Used with other tests, such as gamma glutamyl transferase (GGT), aspartate aminotransferase (AST), and alanine aminotransferase (ALT), carbohydrate-deficient transferrin can be a useful tool in identifying problem drinking, such as alcohol use disorder. However, it is less sensitive than phosphatidylethanol (PEth) in detecting current regular alcohol consumption.

The ethanol conjugates called ethyl glucuronide and ethyl sulfate remain detectable for up to three days after ethanol consumption and are quite useful for detection of occult/denied alcohol use disorder. Both these substances are detectable clinically through urine drug testing by commercial toxicology labs.

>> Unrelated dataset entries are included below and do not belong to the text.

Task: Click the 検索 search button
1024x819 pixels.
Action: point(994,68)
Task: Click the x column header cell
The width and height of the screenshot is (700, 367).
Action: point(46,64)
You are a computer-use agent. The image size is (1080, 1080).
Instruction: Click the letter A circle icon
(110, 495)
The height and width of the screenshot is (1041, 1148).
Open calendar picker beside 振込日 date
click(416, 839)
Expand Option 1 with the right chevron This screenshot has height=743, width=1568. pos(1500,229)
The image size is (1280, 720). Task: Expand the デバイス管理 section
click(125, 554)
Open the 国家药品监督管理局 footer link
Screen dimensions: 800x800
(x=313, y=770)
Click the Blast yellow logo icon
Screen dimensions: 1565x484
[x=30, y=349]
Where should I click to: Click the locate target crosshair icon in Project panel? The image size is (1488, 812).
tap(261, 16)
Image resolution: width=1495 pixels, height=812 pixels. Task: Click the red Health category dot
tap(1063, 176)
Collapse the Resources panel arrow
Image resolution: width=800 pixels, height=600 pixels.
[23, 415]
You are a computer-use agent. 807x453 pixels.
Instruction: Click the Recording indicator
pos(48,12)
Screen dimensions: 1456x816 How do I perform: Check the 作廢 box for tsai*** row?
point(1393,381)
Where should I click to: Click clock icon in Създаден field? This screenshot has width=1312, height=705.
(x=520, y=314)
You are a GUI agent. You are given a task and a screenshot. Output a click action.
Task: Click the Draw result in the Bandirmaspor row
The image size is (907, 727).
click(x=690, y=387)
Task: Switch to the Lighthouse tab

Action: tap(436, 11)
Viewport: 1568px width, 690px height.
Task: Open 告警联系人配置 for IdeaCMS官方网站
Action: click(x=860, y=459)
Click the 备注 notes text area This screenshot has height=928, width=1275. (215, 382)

CDT is measured by taking a sample of a patient's blood. Apparently healthy individuals with no or low reported alcohol consumption and a negative Alcohol Use Disorders Identification Test (AUDIT) will have a %CDT <1.7% (95th percentile for the social drinking population). Elevated levels of CDT suggest recent heavy alcohol consumption, especially if other liver-associated enzymes (such as GGT) are elevated. Although recent heavy alcohol use is most commonly associated with elevated CDT, certain rare liver disorders can also increase levels of CDT. CDT levels are less useful for detecting alcohol use disorder in people with other liver diseases.